- **SHORT PROBLEM**
Copy the listing below from its first line through the line that has "pyautogui.click(x=798, y=69)", switching "icon" to "symbol" and leaving everything else as it stands.

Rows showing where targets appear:
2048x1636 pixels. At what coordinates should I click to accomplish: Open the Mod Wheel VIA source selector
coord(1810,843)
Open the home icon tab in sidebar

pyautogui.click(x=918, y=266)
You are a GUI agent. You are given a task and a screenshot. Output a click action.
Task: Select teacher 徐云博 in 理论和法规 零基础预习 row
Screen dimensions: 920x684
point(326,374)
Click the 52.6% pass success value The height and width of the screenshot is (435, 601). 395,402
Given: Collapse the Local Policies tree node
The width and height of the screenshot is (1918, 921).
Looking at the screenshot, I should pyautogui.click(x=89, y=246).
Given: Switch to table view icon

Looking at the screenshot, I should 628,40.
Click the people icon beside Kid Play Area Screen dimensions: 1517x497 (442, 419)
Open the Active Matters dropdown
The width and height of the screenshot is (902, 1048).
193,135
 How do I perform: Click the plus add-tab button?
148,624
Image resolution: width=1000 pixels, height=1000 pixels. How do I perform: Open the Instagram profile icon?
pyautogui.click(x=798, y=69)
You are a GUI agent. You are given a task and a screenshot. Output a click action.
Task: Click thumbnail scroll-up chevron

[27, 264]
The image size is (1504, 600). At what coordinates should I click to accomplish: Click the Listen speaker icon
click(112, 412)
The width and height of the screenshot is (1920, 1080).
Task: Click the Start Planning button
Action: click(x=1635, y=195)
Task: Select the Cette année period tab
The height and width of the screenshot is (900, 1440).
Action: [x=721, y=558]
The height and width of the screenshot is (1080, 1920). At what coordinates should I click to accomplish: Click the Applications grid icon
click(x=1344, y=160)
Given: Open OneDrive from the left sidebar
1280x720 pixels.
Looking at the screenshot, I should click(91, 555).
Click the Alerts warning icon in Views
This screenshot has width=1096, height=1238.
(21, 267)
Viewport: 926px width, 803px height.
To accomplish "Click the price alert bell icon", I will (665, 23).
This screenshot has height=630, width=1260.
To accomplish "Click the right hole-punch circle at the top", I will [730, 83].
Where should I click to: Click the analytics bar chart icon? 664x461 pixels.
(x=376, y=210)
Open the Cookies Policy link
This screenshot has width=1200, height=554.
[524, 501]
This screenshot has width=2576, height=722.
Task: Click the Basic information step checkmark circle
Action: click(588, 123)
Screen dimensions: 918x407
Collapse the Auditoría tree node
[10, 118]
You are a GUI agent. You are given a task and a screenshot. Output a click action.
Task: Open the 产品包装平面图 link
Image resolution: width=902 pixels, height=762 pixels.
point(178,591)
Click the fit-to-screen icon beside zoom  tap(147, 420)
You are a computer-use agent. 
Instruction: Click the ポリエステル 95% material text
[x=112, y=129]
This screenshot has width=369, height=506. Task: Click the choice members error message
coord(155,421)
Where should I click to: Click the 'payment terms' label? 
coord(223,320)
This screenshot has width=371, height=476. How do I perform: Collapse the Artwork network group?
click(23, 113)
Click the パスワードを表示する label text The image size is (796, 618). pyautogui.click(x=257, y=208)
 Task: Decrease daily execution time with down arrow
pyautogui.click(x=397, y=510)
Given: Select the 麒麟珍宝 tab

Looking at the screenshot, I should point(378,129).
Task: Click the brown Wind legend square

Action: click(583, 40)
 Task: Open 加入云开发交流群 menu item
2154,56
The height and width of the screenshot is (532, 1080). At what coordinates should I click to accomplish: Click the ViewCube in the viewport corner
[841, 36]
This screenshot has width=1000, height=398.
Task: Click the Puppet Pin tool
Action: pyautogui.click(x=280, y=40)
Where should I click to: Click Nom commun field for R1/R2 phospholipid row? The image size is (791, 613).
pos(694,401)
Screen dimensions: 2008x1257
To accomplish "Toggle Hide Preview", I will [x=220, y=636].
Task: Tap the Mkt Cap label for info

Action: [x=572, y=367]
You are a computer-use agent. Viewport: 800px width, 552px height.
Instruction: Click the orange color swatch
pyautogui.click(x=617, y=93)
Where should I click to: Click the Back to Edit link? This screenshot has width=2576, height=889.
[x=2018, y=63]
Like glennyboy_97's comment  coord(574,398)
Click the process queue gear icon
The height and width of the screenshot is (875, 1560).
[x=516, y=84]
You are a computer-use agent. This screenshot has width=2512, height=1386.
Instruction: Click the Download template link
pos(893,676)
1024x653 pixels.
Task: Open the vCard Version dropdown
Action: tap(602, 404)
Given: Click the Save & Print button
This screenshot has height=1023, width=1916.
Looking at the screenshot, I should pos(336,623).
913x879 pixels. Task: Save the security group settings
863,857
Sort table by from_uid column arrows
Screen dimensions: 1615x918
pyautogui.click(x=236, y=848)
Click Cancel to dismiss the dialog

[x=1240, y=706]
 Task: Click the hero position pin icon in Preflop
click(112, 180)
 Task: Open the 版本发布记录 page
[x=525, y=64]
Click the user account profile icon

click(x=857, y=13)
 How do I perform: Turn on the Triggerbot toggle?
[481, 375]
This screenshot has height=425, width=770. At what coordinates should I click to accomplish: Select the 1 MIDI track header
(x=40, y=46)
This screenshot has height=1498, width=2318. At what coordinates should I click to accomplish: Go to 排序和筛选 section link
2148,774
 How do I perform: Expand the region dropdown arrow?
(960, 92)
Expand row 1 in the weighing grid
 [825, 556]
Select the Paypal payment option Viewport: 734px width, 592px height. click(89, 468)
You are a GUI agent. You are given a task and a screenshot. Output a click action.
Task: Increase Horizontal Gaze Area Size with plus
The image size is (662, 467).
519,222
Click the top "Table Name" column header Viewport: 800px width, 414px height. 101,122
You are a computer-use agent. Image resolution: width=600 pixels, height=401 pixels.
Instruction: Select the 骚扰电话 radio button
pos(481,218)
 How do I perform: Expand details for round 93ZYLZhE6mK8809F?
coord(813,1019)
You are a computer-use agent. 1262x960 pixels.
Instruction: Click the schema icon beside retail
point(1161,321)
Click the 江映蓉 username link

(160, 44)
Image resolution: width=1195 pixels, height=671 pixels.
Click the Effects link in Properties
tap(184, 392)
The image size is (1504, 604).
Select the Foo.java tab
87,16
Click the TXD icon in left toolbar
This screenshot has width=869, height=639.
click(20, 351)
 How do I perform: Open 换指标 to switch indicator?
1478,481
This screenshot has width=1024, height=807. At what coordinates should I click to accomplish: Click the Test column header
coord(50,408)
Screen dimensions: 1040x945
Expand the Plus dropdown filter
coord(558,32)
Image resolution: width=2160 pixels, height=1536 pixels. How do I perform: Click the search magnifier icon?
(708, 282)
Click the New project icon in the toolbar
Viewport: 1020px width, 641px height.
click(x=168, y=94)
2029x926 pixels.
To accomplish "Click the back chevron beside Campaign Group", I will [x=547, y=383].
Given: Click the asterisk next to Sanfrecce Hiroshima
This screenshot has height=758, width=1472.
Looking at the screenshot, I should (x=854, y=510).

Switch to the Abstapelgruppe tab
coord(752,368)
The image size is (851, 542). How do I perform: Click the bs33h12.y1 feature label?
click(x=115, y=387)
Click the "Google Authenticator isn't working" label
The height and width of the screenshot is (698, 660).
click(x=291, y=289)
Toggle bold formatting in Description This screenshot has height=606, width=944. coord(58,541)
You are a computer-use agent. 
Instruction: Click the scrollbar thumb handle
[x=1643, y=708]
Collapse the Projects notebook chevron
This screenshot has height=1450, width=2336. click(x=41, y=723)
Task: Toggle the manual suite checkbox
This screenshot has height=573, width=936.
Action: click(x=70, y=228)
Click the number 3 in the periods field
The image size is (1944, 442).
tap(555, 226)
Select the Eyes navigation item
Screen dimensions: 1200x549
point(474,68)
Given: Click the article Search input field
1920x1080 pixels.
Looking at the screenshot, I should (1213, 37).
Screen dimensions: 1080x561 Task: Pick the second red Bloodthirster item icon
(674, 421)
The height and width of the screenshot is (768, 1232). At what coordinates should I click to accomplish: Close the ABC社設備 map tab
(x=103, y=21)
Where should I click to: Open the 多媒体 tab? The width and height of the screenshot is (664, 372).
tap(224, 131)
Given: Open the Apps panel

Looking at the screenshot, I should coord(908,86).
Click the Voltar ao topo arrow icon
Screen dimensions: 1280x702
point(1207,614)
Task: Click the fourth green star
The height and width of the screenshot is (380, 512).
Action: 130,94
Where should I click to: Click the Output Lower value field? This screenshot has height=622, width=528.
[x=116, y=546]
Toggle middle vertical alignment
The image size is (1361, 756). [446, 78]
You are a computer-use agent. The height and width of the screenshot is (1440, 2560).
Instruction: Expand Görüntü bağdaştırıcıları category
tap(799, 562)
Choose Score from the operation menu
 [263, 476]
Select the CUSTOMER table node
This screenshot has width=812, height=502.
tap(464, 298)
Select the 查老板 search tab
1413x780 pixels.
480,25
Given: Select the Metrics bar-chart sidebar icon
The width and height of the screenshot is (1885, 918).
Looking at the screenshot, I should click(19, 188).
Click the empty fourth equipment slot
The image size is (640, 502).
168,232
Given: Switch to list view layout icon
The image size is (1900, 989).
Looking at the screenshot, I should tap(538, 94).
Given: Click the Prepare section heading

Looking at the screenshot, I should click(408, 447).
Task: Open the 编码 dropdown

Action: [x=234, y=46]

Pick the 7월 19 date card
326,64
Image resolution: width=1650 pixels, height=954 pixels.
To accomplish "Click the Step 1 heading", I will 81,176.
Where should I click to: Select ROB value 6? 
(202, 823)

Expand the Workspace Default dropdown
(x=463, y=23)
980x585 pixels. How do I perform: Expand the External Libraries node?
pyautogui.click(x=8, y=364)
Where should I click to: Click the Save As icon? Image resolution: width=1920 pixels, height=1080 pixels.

- **RESPONSE**
2048x1636 pixels. At what coordinates should I click to accomplish: Open the Mod Wheel VIA source selector
coord(1810,843)
Open the home symbol tab in sidebar

pyautogui.click(x=918, y=266)
You are a GUI agent. You are given a task and a screenshot. Output a click action.
Task: Select teacher 徐云博 in 理论和法规 零基础预习 row
Screen dimensions: 920x684
point(326,374)
Click the 52.6% pass success value The height and width of the screenshot is (435, 601). 395,402
Given: Collapse the Local Policies tree node
The width and height of the screenshot is (1918, 921).
Looking at the screenshot, I should pyautogui.click(x=89, y=246).
Given: Switch to table view symbol

Looking at the screenshot, I should 628,40.
Click the people symbol beside Kid Play Area Screen dimensions: 1517x497 (442, 419)
Open the Active Matters dropdown
The width and height of the screenshot is (902, 1048).
193,135
 How do I perform: Click the plus add-tab button?
148,624
Image resolution: width=1000 pixels, height=1000 pixels. How do I perform: Open the Instagram profile symbol?
pyautogui.click(x=798, y=69)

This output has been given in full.